Problem to solve :: After locating the line with "8051 State Machine (972, 1295)", retype it and every later line exactly, stopping at the end of the records.

==== Data in this exercise

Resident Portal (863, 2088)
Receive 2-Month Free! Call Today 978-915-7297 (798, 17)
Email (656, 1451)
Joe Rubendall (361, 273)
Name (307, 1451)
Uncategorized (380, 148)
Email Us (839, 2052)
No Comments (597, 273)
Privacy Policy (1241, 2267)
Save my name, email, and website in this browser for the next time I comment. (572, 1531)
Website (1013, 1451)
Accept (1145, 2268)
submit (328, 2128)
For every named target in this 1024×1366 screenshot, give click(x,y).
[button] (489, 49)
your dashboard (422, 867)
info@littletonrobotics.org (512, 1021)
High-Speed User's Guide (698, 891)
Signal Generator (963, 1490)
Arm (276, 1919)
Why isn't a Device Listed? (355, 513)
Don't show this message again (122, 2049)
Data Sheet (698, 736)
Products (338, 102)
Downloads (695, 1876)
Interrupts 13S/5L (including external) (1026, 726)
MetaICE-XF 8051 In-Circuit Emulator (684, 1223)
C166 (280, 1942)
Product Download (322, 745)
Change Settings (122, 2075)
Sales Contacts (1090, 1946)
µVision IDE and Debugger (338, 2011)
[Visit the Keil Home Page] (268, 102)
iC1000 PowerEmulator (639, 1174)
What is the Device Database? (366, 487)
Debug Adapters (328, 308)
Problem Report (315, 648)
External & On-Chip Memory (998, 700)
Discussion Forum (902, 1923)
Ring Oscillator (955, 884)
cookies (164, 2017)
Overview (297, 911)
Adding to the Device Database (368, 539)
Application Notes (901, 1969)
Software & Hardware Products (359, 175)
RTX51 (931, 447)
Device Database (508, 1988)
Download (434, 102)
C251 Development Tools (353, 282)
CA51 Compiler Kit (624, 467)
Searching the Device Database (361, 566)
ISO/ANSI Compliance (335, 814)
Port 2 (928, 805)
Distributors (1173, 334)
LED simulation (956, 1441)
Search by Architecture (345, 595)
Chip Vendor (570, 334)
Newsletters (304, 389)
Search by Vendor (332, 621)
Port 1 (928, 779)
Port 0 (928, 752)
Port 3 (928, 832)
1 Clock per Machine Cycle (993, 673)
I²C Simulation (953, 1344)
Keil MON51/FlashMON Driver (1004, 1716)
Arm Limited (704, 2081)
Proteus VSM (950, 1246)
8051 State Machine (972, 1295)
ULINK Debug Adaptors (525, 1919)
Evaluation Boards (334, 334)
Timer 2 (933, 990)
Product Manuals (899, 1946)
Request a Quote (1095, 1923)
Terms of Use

========

Exercise result ::
8051 State Machine (972, 1295)
ULINK Debug Adaptors (525, 1919)
Evaluation Boards (334, 334)
Timer 2 (933, 990)
Product Manuals (899, 1946)
Request a Quote (1095, 1923)
Terms of Use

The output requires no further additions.